Open the List.cshtml template you use to render your products in frontend and locate the Add to cart button section:

<form method="post"> <input type="hidden" name="ProductId" value='@product.GetValue("Ecom:Product.ID")' /> @if (!string.IsNullOrEmpty(product.GetString("Ecom:Product.VariantID"))) { <input type="hidden" name="VariantId" value='@product.GetValue("Ecom:Product.VariantID")' /> } <button class="btn btn-primary" type="submit" name="CartCmd" value="add">@Translate("Add_to_cart", "Add to cart")</button> </form>

As you can see, you simply post a form containing a product ID value retrieved from context, using a button with name=”CartCmd” and value=”add”. This particular template also checks of the product is a variant, and if it is sends a VariantID to the cart – but we will work with variants in a future tutorial.

In many cases (e.g.

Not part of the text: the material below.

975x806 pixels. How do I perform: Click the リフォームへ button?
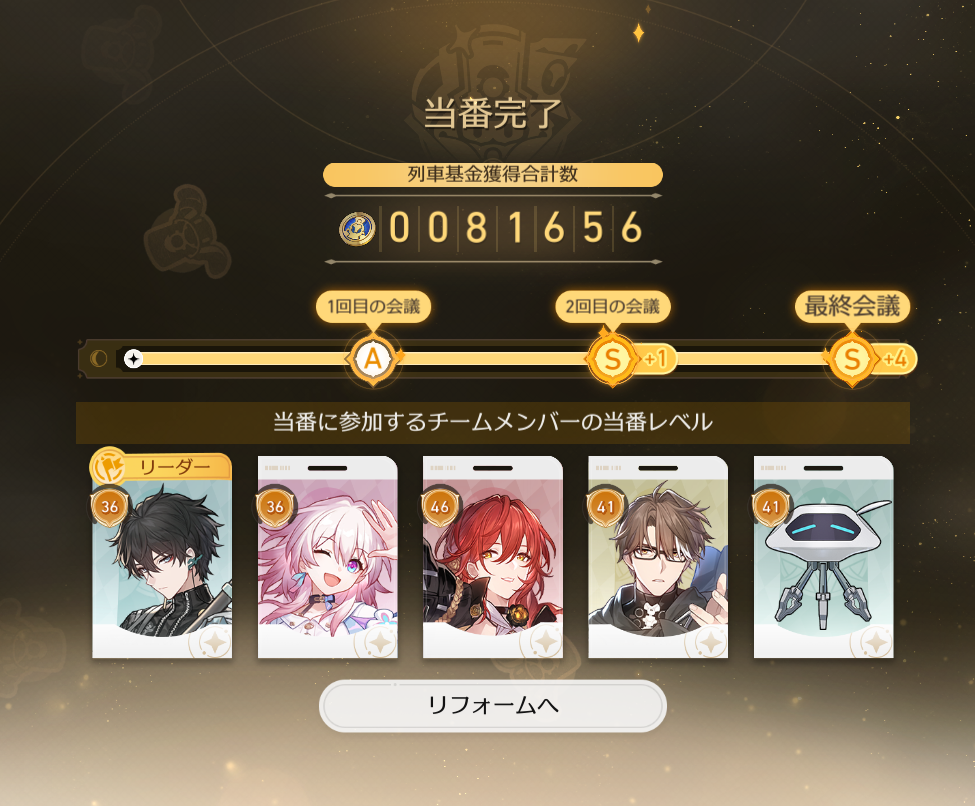492,706
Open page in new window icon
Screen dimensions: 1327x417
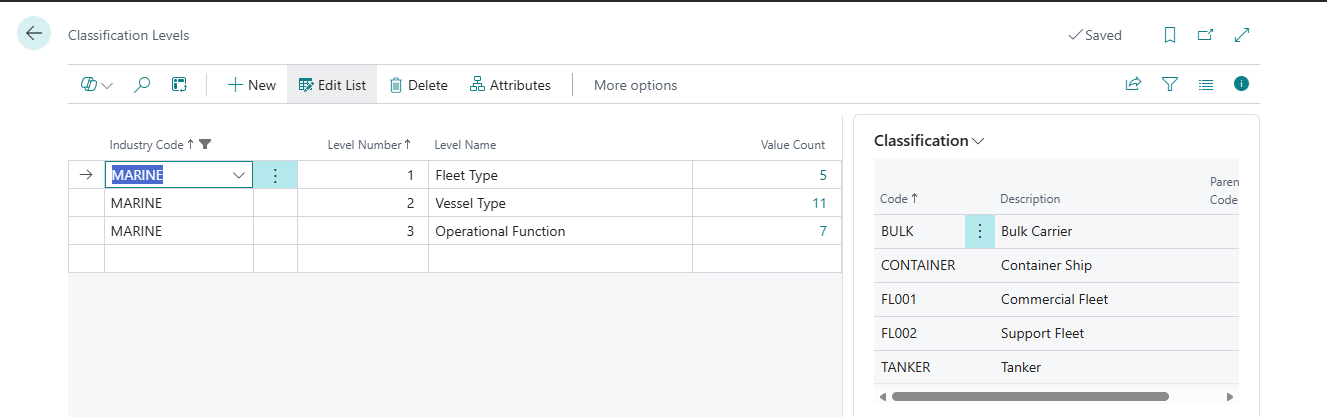pyautogui.click(x=1205, y=35)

B2B shops) it makes sense to add more than one product to the cart at the same time – and making that possible is a good opportunity for getting some templating done.

First create a copy of the List.cshtml template and use it in the product catalog app – call it ListMulti.cshtml or equivalent.


  • Insert a <form> tag around the entire products loop and add a submit button inside the <form>
  • Add a hidden field to act as a cart command when the form is submitted: <input type="hidden" name="CartCmd" id="CartCmd" value="addMulti" />
  • Use @TemplateTags() to find the tag with hidden fields for multi-add – render it in your template once for each product: tip: @product.GetValue(“”)
  • At the beginning of your products loop, declare a local variable concatenating the string “Quantity” with the value from the Ecom:Product.LoopCounter tag:
string Q = "Quantity"+product.GetString("Ecom:Product.LoopCounter");
  • Add an input field where you can specify how many products you want to add, and call the local variable to name it Quantity1, Quantity2, etc. depending on the product rendered:
<input type="text" name='@Q' value="0" />

If everything is done correctly, you should now be able to enter various values in the input fields – and then click your submit button to add all the various products to cart.

Go try it now :)

When you created the shopping cart above, you selected templates for the default steps – Show Cart, Information & Receipt – and you’ve seen these templates in action.

However, these days B2C businesses try to cut down on the number of steps a customer has to go through before placing their order – and one obvious way to do that would be to merge the Show Cart and Information steps.

  • Open the ShowCart.cshtml and Information.cshtml templates
  • Merge the two templates in a way which makes sense and looks decent – save the new template as CartAndInformation.cshtml
  • Remove one of the now superfluous steps in the app and use the merged template on the remaining step
  • Go through the checkout flow and make sure everything still works

During this tutorial you’ve learned how to:

  • Create a shopping cart
  • Add products to the cart – and add multiple products to cart with a single click
  • Modify the checkout procedure

In the next tutorial you will be introduced to the powerful New Indexing engine – and use it to create a free-text search in the product catalog.

If you have extra time, or you’re extra curious, consider doing one or more of the extra exercises below.

Dynamicweb features a dedicated system for handling inquiries and quotations.

Inquiries are created from frontend by customers, who add products to and submit a quotes cart – the inquiry can then be processed from the backend by sales staff.

To implement quotes, you must:

  • Create an order context and a quotes cart
  • Render an add to quote cart
  • Set up a Customer Center app on the My Profile page – this will allow the customer to accept or reject a quote after sales staff has processed the inquiry

Go to the manual page for quotes and follow the steps to implement quotes on your solution.

A lot of potential sales are lost because users add products to the cart and then – for various reasons – don’t complete an order. Some of these users may complete an order if only they are reminded that they forgot to check out.

Follow the guide for setting up an abandoned shopping cart campaign to try it out.